Mobile Development 18 min read

Practical Experience of Swift/Objective‑C Binary Mixed Compilation at Kuaishou Overseas Client Team

This article shares the Kuaishou overseas client team's practical experiences and solutions for improving compilation efficiency through Swift/Objective‑C binary mixed compilation, covering single‑target and multi‑target strategies, moduleization challenges, binary compatibility, and future directions for mobile development.

Kuaishou Tech
Kuaishou Tech
Kuaishou Tech
Practical Experience of Swift/Objective‑C Binary Mixed Compilation at Kuaishou Overseas Client Team

Background

Swift has become the primary language for macOS and iOS, replacing Objective‑C. The Kuaishou overseas client team accumulated extensive Swift and Objective‑C mixed‑code experience across projects such as Kwai‑Pro, MV Master, and Zynn. To further improve compilation efficiency, they explored binary mixed compilation of Swift and Objective‑C, solving many practical problems.

Single‑Target Mixed Compilation

In a single target, a bridging header is set in the Build Settings, allowing Swift to access Objective‑C and generating a -Swift.h file for Objective‑C to call Swift. However, this method disables Swift version compatibility flags, so the team recommends using OTHER_SWIFT_FLAGS = -import-underlying-module together with HEADER_SEARCH_PATHS for Swift to access Objective‑C interfaces.
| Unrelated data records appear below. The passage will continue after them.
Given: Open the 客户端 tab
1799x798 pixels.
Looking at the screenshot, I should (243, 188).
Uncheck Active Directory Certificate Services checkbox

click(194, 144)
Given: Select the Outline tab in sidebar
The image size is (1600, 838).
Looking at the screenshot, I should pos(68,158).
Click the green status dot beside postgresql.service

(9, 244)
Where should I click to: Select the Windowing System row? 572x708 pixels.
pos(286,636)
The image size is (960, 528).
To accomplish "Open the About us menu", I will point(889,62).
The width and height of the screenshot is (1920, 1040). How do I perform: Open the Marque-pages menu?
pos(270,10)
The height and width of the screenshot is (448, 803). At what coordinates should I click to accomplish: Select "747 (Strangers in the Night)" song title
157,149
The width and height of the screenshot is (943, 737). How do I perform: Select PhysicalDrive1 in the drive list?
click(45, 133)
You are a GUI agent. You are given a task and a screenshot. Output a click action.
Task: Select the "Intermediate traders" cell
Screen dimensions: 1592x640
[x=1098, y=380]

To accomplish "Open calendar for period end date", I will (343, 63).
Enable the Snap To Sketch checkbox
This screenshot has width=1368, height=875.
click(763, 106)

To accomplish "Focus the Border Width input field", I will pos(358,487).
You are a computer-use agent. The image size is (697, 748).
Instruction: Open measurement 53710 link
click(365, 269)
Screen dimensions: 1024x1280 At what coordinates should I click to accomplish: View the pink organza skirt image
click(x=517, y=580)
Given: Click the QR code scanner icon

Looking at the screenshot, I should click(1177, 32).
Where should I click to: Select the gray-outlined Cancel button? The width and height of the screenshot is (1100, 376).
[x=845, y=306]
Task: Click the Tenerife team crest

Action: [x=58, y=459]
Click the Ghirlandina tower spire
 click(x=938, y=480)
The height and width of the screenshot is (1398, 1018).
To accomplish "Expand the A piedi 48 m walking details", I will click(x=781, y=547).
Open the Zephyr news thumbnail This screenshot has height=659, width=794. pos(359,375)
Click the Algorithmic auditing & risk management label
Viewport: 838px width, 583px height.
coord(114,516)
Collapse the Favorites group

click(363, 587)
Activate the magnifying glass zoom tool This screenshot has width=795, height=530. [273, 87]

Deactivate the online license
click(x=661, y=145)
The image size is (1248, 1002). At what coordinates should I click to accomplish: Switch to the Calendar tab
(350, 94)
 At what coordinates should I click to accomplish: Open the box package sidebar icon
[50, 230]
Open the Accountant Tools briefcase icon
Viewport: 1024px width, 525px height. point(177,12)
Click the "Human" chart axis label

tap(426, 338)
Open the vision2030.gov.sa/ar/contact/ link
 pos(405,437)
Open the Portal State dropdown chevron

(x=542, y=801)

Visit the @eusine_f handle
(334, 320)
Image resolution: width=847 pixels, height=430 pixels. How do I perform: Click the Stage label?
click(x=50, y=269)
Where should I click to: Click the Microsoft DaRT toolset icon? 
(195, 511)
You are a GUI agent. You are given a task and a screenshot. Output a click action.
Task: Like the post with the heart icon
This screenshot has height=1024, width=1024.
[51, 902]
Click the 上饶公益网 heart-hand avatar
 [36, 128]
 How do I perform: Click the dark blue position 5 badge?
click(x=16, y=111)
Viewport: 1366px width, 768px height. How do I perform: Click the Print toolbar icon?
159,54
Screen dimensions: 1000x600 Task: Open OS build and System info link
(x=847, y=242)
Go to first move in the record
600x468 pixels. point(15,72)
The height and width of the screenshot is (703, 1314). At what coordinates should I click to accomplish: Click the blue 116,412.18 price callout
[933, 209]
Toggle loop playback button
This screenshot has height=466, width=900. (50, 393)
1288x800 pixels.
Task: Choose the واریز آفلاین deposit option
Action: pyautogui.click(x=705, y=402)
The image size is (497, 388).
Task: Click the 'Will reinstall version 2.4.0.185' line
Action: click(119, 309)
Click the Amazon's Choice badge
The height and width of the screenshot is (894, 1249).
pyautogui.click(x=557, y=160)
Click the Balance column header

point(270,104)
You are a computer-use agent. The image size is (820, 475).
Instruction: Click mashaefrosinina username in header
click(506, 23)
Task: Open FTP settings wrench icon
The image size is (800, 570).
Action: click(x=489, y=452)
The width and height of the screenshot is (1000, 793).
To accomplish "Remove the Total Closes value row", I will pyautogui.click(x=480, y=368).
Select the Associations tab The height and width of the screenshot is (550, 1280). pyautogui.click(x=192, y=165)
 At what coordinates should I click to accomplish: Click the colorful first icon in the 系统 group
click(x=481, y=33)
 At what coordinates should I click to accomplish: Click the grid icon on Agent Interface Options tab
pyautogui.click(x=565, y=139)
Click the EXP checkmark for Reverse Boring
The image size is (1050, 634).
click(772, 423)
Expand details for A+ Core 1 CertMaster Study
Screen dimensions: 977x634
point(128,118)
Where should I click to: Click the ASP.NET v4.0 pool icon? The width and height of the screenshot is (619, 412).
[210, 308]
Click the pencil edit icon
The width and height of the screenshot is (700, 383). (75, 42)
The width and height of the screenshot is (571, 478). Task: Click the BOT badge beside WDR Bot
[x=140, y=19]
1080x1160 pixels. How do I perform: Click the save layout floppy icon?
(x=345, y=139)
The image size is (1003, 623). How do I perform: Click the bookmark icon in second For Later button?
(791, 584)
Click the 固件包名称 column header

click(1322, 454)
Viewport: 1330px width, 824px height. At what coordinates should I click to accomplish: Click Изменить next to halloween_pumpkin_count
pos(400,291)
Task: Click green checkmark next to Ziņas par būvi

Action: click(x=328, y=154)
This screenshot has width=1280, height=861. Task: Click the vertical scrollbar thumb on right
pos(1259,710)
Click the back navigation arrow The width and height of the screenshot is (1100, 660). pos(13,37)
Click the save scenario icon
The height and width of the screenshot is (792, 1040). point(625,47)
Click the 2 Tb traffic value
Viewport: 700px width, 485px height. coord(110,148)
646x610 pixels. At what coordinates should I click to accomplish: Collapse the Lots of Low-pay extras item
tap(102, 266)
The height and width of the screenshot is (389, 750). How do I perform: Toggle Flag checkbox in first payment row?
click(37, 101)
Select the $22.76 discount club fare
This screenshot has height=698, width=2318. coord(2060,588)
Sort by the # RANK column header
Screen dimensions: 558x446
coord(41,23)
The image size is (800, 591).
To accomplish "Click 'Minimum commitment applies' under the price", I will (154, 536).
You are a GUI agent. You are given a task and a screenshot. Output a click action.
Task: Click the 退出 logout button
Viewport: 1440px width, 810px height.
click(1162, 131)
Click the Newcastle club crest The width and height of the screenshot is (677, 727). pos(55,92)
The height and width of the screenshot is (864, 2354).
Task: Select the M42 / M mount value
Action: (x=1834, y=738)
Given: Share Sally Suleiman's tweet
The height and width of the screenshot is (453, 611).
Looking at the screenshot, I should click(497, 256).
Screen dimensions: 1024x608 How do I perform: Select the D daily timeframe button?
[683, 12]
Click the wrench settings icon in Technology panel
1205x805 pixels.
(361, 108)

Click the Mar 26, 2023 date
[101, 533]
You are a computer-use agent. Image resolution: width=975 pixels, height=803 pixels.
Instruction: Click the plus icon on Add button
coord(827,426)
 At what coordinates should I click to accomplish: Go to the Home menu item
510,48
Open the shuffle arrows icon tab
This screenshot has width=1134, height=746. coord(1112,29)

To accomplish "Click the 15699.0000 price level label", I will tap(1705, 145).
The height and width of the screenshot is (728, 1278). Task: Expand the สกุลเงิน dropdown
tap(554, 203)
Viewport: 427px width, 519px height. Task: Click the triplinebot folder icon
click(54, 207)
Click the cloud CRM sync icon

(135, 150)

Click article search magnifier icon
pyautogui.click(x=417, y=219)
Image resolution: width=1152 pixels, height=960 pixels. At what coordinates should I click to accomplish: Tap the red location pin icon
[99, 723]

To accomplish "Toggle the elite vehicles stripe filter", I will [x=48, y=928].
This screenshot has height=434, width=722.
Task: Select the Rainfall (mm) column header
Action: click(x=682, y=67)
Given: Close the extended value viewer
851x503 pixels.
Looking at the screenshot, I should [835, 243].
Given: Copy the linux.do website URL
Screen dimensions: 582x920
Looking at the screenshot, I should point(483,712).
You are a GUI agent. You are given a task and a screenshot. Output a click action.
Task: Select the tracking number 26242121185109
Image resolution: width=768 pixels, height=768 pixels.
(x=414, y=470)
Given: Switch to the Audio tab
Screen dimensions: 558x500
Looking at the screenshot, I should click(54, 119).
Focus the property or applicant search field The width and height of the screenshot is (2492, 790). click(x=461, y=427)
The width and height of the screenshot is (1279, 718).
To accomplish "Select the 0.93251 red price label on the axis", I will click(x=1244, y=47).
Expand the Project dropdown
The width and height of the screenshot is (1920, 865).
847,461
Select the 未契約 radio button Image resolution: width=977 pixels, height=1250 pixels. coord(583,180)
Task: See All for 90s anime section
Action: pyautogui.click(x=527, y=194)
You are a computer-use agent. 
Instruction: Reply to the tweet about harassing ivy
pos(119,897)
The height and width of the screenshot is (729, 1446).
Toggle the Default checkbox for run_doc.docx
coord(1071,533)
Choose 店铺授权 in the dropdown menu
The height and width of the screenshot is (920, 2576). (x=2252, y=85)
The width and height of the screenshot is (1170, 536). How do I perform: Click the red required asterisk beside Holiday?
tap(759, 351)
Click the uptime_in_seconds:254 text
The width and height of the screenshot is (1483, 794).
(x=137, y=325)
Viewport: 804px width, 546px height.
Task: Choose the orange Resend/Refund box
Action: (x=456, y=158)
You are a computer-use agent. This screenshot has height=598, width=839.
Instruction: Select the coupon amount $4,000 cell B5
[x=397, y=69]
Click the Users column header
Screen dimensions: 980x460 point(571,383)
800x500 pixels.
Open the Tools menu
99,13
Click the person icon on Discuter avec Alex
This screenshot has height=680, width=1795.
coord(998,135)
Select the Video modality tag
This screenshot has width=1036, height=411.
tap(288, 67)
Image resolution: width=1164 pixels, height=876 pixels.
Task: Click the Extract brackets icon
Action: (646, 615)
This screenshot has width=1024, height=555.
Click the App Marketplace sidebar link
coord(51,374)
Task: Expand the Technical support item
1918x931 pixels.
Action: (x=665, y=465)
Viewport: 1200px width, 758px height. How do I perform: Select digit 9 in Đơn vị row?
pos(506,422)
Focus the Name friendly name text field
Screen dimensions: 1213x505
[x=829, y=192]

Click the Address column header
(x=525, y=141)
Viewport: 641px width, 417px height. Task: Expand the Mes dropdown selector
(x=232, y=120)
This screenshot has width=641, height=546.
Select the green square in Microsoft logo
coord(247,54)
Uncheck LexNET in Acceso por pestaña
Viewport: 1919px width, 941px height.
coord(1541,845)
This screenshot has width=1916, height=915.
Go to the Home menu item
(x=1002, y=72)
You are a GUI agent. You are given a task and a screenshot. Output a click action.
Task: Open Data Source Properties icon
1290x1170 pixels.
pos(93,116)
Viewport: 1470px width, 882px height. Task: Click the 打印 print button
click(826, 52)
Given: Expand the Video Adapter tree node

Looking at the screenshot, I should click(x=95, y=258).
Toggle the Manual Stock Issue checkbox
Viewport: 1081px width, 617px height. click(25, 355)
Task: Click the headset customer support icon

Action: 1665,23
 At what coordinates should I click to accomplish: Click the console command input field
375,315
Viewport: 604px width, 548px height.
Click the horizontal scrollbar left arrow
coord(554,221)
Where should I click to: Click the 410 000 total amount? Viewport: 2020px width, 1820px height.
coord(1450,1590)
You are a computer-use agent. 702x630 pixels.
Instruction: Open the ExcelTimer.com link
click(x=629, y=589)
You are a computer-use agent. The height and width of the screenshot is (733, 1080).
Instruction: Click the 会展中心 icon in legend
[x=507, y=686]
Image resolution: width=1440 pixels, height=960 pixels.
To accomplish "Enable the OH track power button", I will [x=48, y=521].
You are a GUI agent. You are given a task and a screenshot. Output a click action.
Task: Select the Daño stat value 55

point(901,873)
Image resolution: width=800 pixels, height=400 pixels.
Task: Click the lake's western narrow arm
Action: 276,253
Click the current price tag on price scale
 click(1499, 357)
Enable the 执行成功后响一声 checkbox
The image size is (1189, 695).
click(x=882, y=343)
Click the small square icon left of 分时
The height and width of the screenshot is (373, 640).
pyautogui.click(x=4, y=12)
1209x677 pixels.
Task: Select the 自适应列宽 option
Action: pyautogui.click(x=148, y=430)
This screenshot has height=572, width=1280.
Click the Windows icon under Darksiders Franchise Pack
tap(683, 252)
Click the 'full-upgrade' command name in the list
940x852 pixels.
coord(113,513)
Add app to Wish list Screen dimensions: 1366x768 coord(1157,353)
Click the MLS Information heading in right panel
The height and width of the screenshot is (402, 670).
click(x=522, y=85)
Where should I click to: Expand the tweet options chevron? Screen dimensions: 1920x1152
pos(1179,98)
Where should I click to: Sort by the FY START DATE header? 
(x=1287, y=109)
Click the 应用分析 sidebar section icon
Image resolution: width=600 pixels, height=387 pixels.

Multi‑Target Mixed Compilation

When each Pod component is compiled in its own target, the team faced several challenges:

OC components need to be Clang modules; otherwise, module‑related compilation errors arise.

Some Pods cannot be modularized due to legacy code, requiring work‑arounds such as “FakeFramework” to resolve dependency and compilation order issues.

Macro usage inside modules can pollute the calling code’s context, so missing macros must be set on the consuming target.

Solutions include enabling modular_header = true in the Podfile, using #import <Framework/FrameworkHeader.h> style imports, flattening header hierarchies, and adding appropriate -fmodule-map-files and -Xcc flags to OTHER_CFLAGS and OTHER_SWIFT_FLAGS .

Binary Compatibility of Swift Components

Swift modules generated by different compiler versions are incompatible. Since Swift 5.1, the BUILD_LIBRARY_FOR_DISTRIBUTION flag produces a swiftinterface file, a textual representation that remains compatible across compiler versions, solving binary compatibility issues.

Binary Mixed Compilation

Pre‑compiled binary static libraries are packaged as XCFrameworks, with module information (modulemap, swiftinterface) included. This enables stable Swift/Objective‑C binary mixed compilation. The team also created “FakeFramework” structures during pod install to provide necessary headers and module maps before actual compilation, mitigating ordering problems.

Future Outlook

The team plans to standardize base library usage, expose public headers properly, and increase the proportion of modularized components to improve compile performance and maintainability.